ML models and implementations for my research project: ES Optimization on the MNIST Classification Task
Author: Xingchen (Estella) Ye ([email protected])
Course Title: IEOR E4540 Data Mining, Spring 2023
Instructor: Prof. Krzysztof Choromanski
This project investigates the performance of Evolution Strategies (ES) optimization in comparison to backpropagation for training neural networks on the MNIST classification task. Three studies are conducted to evaluate the impact of various factors on the performance of ES-trained models. The first study compares ES optimization with backpropagation using Stochastic Gradient Descent (SGD) and a fixed learning rate. We find that ES-trained models exhibit better convergence, while backpropagation with TensorFlow built-in optimizer achieves faster training time.
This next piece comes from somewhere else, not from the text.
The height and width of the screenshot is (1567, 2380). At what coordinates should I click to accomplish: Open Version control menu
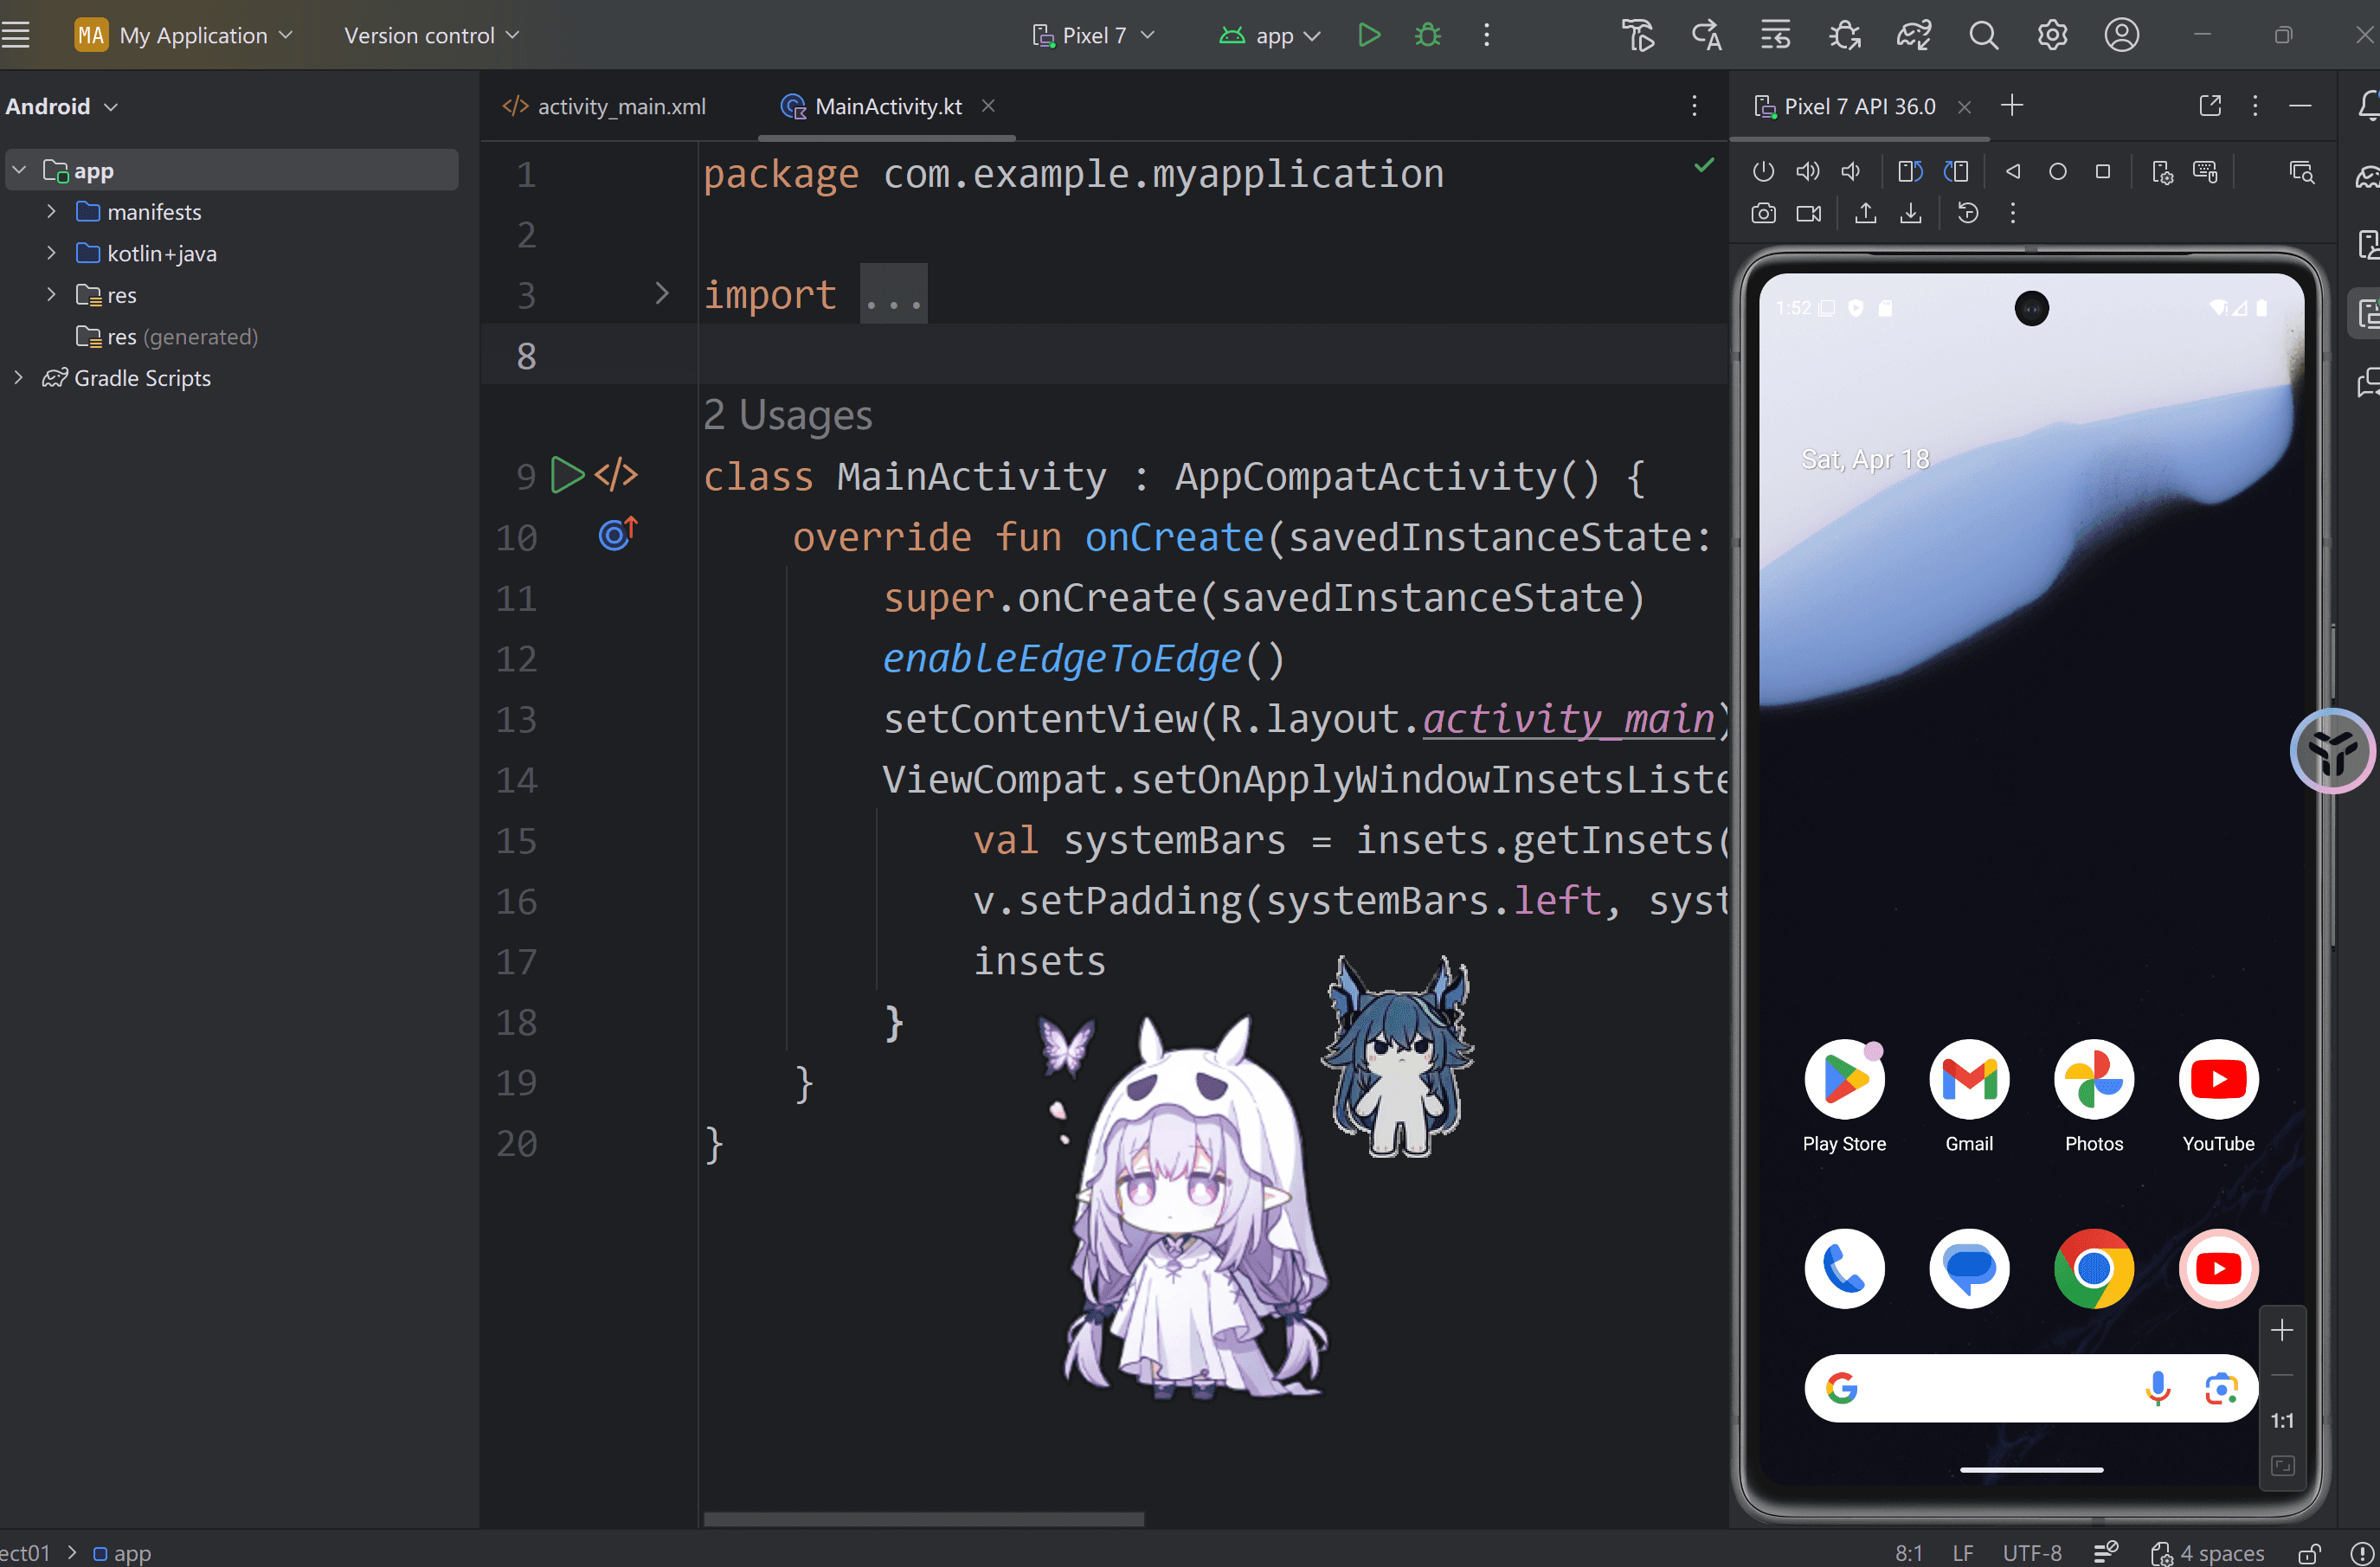click(x=431, y=36)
The second study explores the effect of different numbers of perturbations (N = 10, 50, 100) on ES training, revealing that higher perturbation numbers result in faster and better convergence at the cost of increased training time. The third study compares vanilla ES, antithetic pairs, and FD-style gradient sensing methods, showing that with reward normalization, the three Monte Carlo estimators yield similar convergence curves and downstream accuracies. We further experiment with antithetic rewards using ฯR scaling, which leads to slower convergence but higher validation accuracy.